New Regulations Will Guide the Sustainable Groundwater Management Plans of California Communities
The Department of Water Resources (DWR) released proposed regulations that will guide local groundwater management and regulation of California’s groundwater basins as outlined in the historic Sustainable Groundwater Management Act (SGMA) enacted by Governor Edmund G. Brown Jr. in 2014. Improving Sustainable Groundwater Management is also a key element of the California Water Action Plan. These regulations will move California toward successful implementation of SGMA and more sustainable management of our groundwater resources.
Legislatively mandated to adopt the Groundwater Sustainability Plan (GSP) Regulations by June 1, 2016, DWR posted the GSP Regulations on its website in advance of presenting them to the California Water Commission at its May 18, 2016 meeting. The proposed regulations can be found here: http://www.water.ca.gov/groundwater/sgm/index.cfm.

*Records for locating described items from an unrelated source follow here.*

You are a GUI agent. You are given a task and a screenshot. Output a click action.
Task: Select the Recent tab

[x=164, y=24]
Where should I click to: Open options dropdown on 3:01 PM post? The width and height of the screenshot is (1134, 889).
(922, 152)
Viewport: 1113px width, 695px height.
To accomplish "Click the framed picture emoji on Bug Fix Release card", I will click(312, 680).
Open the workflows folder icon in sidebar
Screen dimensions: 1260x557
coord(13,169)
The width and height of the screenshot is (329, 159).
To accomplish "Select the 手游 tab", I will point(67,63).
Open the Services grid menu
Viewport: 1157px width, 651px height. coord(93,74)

From the outset, the SGMA was intended to recognize that groundwater is best managed on the local level and that each groundwater basin has unique characteristics and challenges. An inherently technical and complex task, managing groundwater requires regulations that can address the goal of sustainability across such a geologically and hydrologically diverse state as California.

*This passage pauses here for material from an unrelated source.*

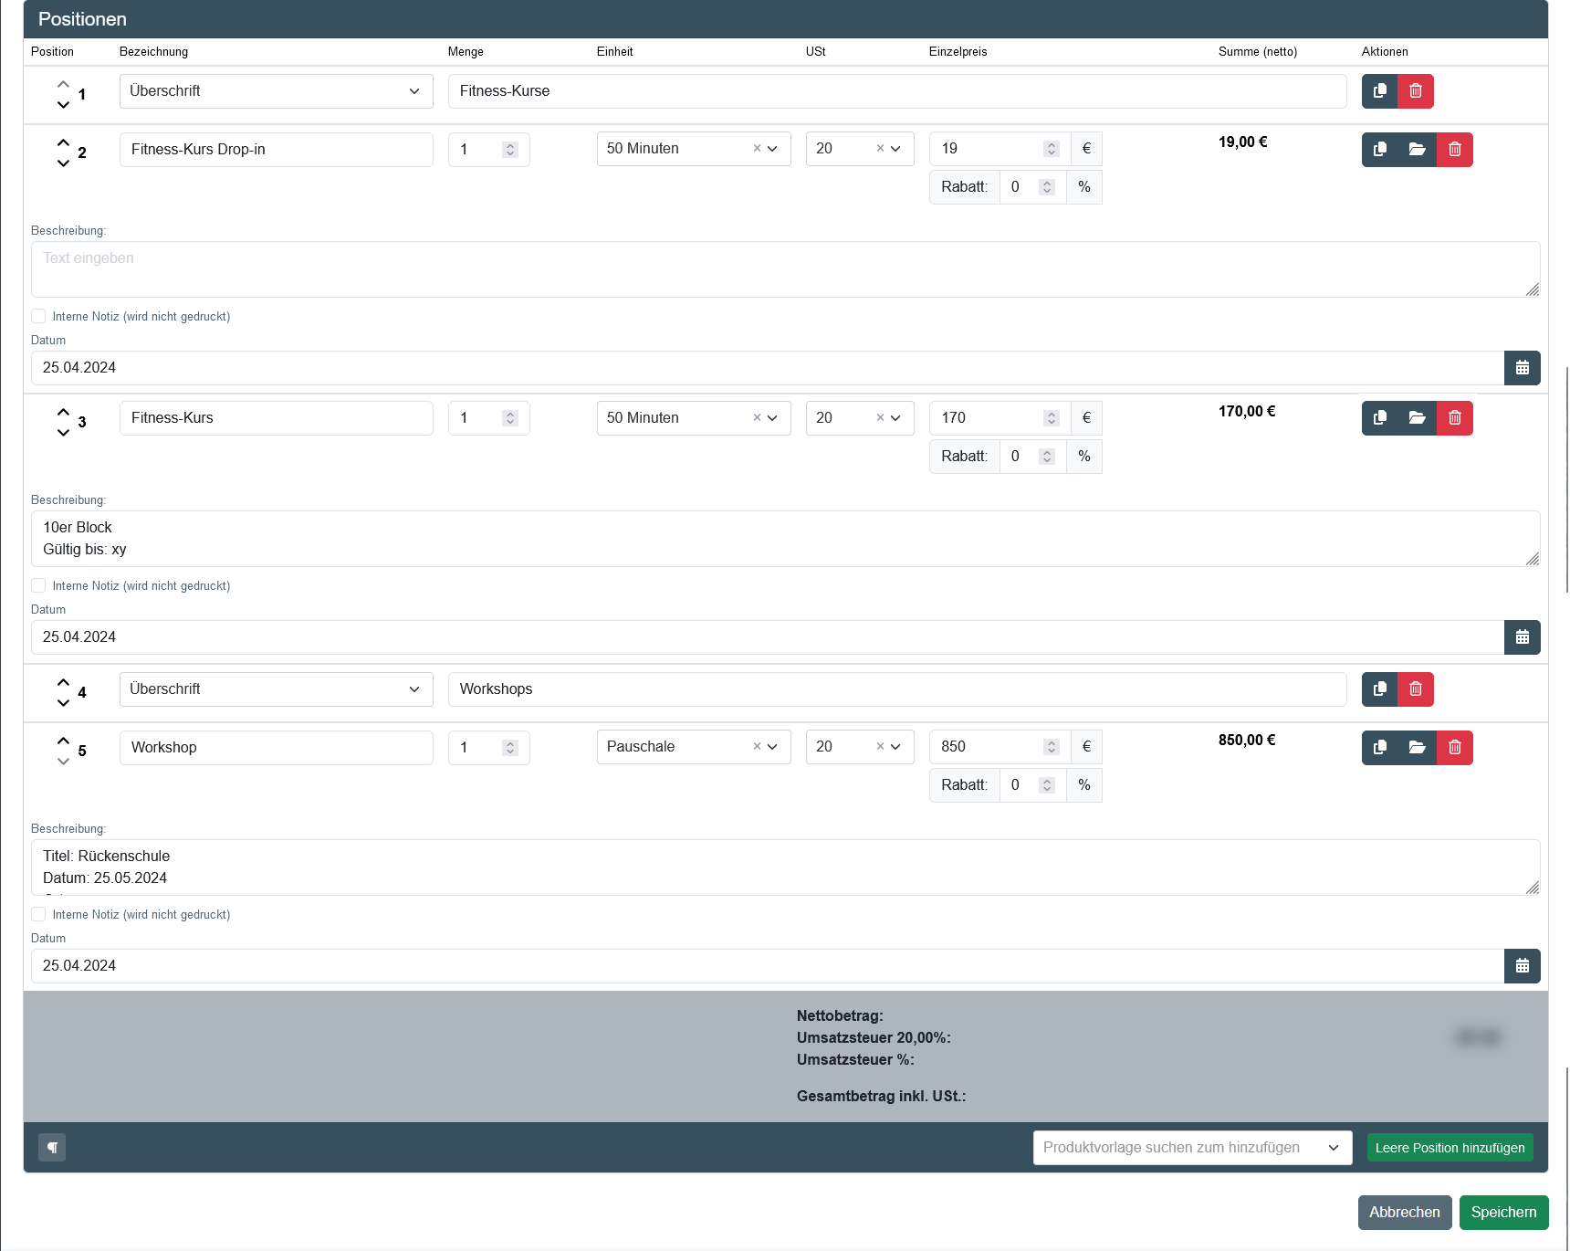Enable internal note for Fitness-Kurs Drop-in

These proposed regulations reflect DWR’s responsibility under SGMA. DWR must evaluate the development and implementation of GSPs, alternatives, and coordination agreements by local Groundwater Sustainability Agencies or Local Agencies. The regulations cover such provisions as technical and reporting standards, sustainable management criteria, monitoring, evaluation and assessment, and plan amendments.

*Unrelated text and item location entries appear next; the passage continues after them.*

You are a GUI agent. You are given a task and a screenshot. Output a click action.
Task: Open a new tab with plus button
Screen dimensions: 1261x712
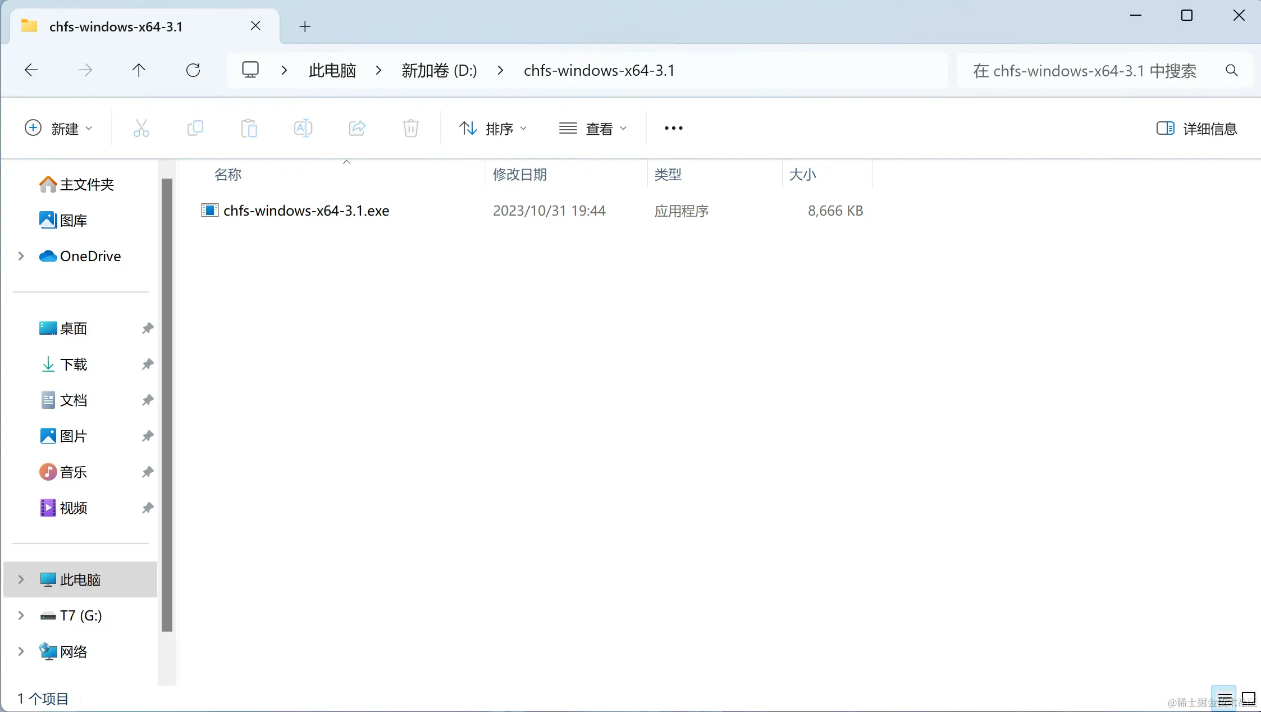305,26
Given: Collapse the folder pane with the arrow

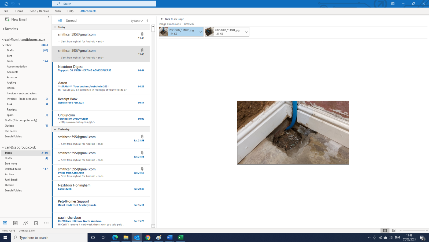Looking at the screenshot, I should pos(49,17).
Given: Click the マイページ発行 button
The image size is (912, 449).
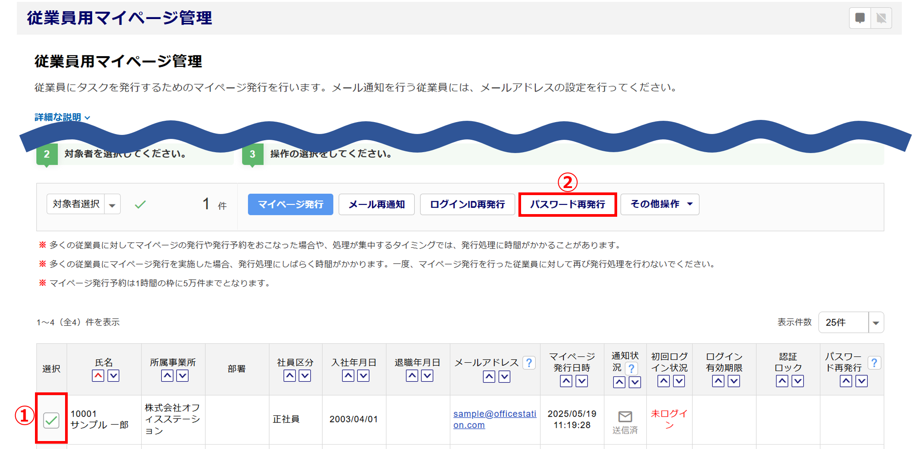Looking at the screenshot, I should click(290, 204).
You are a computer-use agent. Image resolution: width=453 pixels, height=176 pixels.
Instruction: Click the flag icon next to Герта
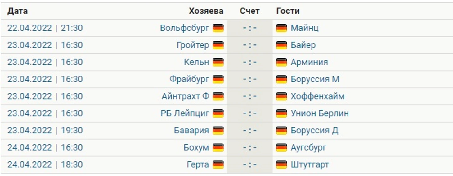pyautogui.click(x=218, y=164)
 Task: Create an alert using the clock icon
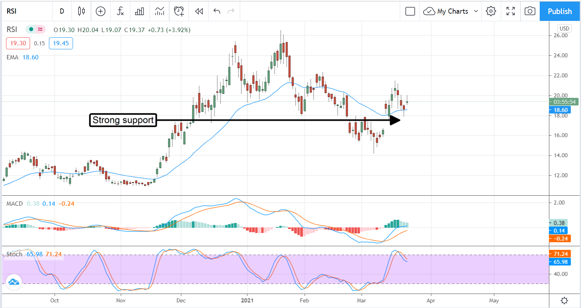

The proposed GSP regulations are the result of extensive public engagement and reflect the wide variety of perspectives provided by numerous advisory groups and statewide stakeholders, the general public, the State Water Resources Control Board and the California Water Commission. Throughout 2015 and 2016, DWR regularly met with more than a dozen SGMA advisory groups, conducted public meetings and webinars across the state, published issue papers to educate the public on the issues, prompt public discussion and gather feedback.
Groundwater is vital to California and supplies over a third of the water Californians use, and as much as 60% or more in some areas during times of drought. SGMA requires local agencies to draft plans to bring groundwater aquifers into balanced levels of pumping and recharge (Water Code §10733.2) which will help prepare communities for a changing climate and future droughts. High and medium priority groundwater basins identified as critically over-drafted must be managed under GSPs, adjudications, or alternatives by January 31, 2020. All other high and medium priority basins must be managed under a GSP by January 31, 2022. DWR offers technical and financial assistance to help local agencies develop their plans.
In some parts of the San Joaquin Valley, groundwater levels are reaching record lows—up to 100 feet lower than previous records. In August 2015, the Department of Water Resources released a new NASA report showing land in the San Joaquin Valley sinking faster than ever before, nearly two inches per month in some locations. Continued extensive groundwater pumping puts nearby infrastructure at greater risk of costly damage.